El final de la novela resulta de una melancolía notable como se puede comprobar en las frases escritas por Kirsty Gunn. "En la lluvia podíamos quitarnos la ropa y caminar por la playa y entrar en el lago en un continuo movimiento deslizante. No había manera de distinguir dónde terminaba la tierra, dónde comenzaban las olas. La arena y el agua se disolvían una en la otra, difuminadas en niebla. Nada más existía en esos días, excepto dos niños. Míralos. Dos con toda la playa para ellos solos, la blancura de las nubes y el agua arremolinándose a sus pies mientras danzan, girando y girando, girando y girando...Con cada vuelta volviéndose más pequeños, más lejanos, más y más pequeños en la distancia hasta que ya no puedes verlos".

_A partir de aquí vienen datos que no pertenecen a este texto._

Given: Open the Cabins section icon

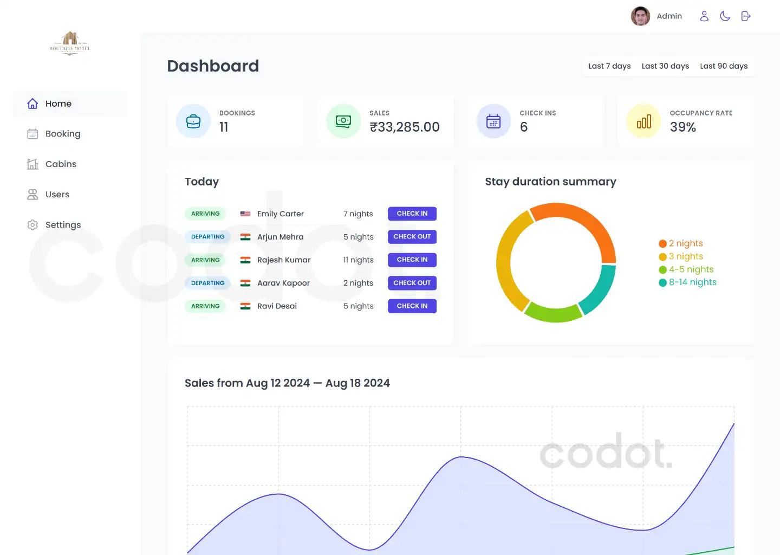Looking at the screenshot, I should coord(32,164).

Lejos de una trama convencional, Kirsty Gunn con un ritmo sinuoso va esparciendo aromas de tristeza en Lluvia, una novela corta que se deja querer y, a pesar de la tragedia que acoge, resulta en el fondo un canto a la vida que se encamina hacia cambios importantes. La novela cuenta con una adaptación cinematográfica (2001) de la directora también neozelandesa Christine Jeffs, que obtuvo excelente acogida en prestigiosos festivales como Sundance y Cannes.